A day or two ago, I stayed at home. I have my notebook, a bunch of DVDs, a good speed Internet connection, pizza, and unlimited beer. Okay, not the beer, I’ve sworn off it. But what else do you need, right? The answer came as soon as I tried sending my first email. Connection failed. I did some sleuthing and concluded that for some bizarre reason, my ISP seems to be blocking SMTP. WTF! Anyway, rather than complaining and getting it solved by them (what’s the fun in that?) I searched for another solution.
Enter SSH tunneling. This technology allows you to forward most any network traffic through an SSH connection to your SSH server and on to the target server. You login to your SSH server, preferably one with unlimited access to the Internet.

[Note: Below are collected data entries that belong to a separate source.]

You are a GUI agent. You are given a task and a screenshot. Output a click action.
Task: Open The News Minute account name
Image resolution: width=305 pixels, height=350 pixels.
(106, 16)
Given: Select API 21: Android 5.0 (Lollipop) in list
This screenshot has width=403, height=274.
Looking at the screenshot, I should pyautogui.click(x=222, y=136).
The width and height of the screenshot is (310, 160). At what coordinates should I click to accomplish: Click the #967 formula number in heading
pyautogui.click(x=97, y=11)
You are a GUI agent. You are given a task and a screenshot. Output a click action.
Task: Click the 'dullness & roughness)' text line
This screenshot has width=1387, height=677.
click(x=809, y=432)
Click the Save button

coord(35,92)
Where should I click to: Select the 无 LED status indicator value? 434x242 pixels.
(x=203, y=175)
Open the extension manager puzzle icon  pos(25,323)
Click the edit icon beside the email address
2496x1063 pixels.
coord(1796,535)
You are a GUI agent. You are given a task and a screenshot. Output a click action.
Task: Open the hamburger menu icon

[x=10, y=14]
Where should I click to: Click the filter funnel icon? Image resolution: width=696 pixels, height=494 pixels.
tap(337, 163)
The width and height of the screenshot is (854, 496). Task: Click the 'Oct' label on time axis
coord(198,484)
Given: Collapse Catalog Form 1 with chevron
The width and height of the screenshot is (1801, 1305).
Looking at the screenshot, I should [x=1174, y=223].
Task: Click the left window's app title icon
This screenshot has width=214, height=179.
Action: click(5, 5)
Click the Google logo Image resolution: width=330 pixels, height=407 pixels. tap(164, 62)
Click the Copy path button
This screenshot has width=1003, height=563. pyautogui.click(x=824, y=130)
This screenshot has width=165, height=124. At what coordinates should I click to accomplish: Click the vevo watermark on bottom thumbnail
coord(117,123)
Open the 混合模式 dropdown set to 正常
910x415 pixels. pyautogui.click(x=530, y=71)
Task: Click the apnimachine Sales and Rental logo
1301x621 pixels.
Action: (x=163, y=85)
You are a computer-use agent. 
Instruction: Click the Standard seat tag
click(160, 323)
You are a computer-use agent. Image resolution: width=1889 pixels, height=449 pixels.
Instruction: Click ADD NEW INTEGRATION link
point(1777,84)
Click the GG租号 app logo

Then you can map local ports to be forwarded to your SSH server which will then act as an intermediary between you and your target server. Of course, although the communications between your computer and the SSH server will be pretty much secure, the communication between the SSH server and the target server may not be.
So how did this all work for me and my problem? I loaded up PuTTY and created a new session to my SSH server which is on an ISP who doesn’t block SMTP. Then under Connection->SSH->Tunnels, I added source port 25 and destination port mymailserver:25. I then connected and logged on to my SSH server. While connected, I reconfigured Thunderbird‘s outgoing email server to localhost and then pressed the send button. Voila! Mail sent! :)
Time to make that complaint.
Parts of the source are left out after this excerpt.